Sinceramente acho que o presidente Lula faz uso do marketing político para lançar mão dessas propostas já sabidamente inviáveis e inaceitáveis. A verdade é que os ricos determinam os rumos da economia, e cabe aos emergentes ter capacidade econômica para acompanhar os ” desbalanceamentos financeiros” causados pelos agentes financeiros pouco regulados. A recessão já chegou ao Brasil e cabe a nós enfrentarmos de frente fora da esfera da vaidade política.

Impacto da crise na China é chave para Brasil, diz economista

De Nova York para a BBC Brasil – Economistas ouvidos pela BBC Brasil são quase unânimes em afirmar que a crise americana deve chegar amortecida ao Brasil e que o principal impacto no no país deve ser uma redução do crescimento econômico.

O país cresceria menos, mas ainda assim continuaria a crescer.

O tamanho da desaceleração, porém, dependeria de um fator por enquanto desconhecido: o impacto desse mesma crise na China.

“Enquanto a China continuar crescendo de forma acelerada, os impactos no Brasil serão limitados. Se a China desacelerar muito, o Brasil vai sentir o tranco”, diz economista Ricardo Amorim, diretor executivo para mercados emergentes do WestLB.

1929

Na opinião de Amorim, os Estados Unidos não vêem pior crise desde 1929.

“Independentemente da definição técnica, na prática, a economia americana já está em recessão. A dúvida é apenas quanto tempo a recessão vai durar e quão profunda ela será.”

O brasilianista Thomas Skidmore concorda que os impactos da crise no Brasil serão menores do que seriam no passado.

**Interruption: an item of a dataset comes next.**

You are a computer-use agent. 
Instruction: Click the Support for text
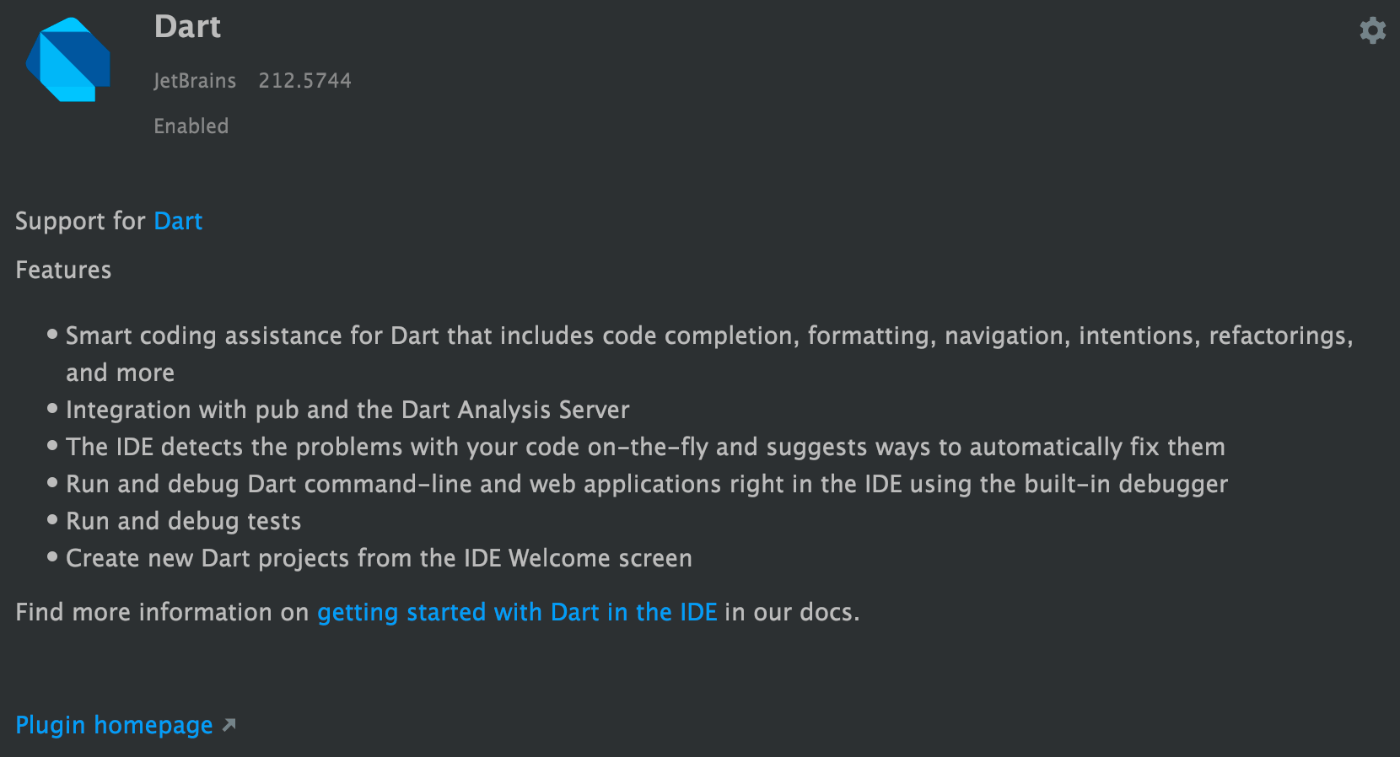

“O Brasil teve um período de boom extremamente bem sucedido com as exportações para a Ásia e Europa e por isso há relativamente pouca razão para se preocupar com a crise de Wall Street.”

Segundo o professor, o sistema financeiro está muito sólido no Brasil, “muito mais sólido que nos EUA”.

“Posição confortável”

Para Riordan Roett, membro do Conselho de Relações Internacionais de Nova York e professor da John Hopkins University de Washington, ainda é muito cedo para determinar o impacto da crise a longo prazo no Brasil, mas diz que o país está numa “posição confortável”.

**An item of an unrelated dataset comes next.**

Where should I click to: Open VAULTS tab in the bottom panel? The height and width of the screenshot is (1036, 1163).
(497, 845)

“Em dois dias teremos uma noção melhor do que vem pela frente e se a crise vai afetar o Brasil”, diz.

O analista acredita que os países emergentes estão melhor preparados desta vez porque obteviram excedentes fiscais, cresceram mais do que o esperado e seus governos têm sido cautelosos mantendo as taxas de juro e evitando a inflação.

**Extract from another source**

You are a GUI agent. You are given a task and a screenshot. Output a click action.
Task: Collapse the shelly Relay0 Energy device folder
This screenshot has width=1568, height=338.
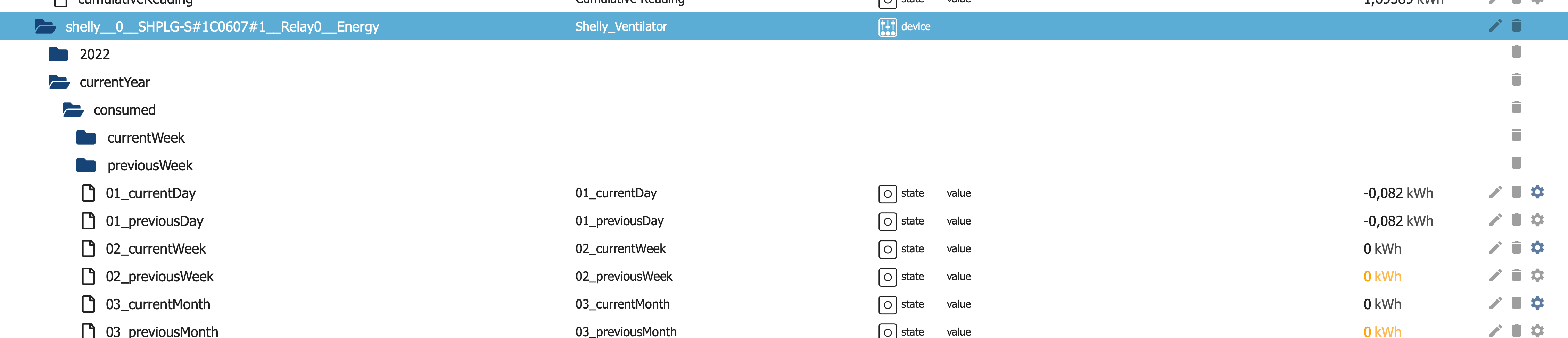click(x=45, y=27)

“O Brasil não terá problemas em acessar o mercado internacional e, neste momento, o país não precisa acessar esses mercados”, diz.

Por outro lado, Roett diz que, se o mercado se deteriorar de forma dramática, a crise vai ter impactos não somente o Brasil mas também na Ásia e em todos os mercados emergentes
BBC Brasil / Agência Estado

Rizzolo: É bem verdade que a economia brasileira sofrerá um maior impacto se as economias emergentes, principalmente a China, se desestabilizar. Quando se fala em China, podemos relacionar com as exportações de commodities, das quais o Brasil é grande exportador. É bem provável que a crise chegue de forma amortecida por aqui, contudo ainda é prematuro para se avaliar. O grande problema é que com as exportações de commodities, de certa forma, estamos fortalecendo o nosso mercado interno, quer por projetos de transferência de renda, quer pelos investimentos, e isso poderá ser revisto, com uma crise. Portanto, nossa vulnerabilidade, está mais relacionada com o impacto da crise na China e nos países emergentes, do que em relação aos países desenvolvidos. Agora sair ileso vai ser difícil.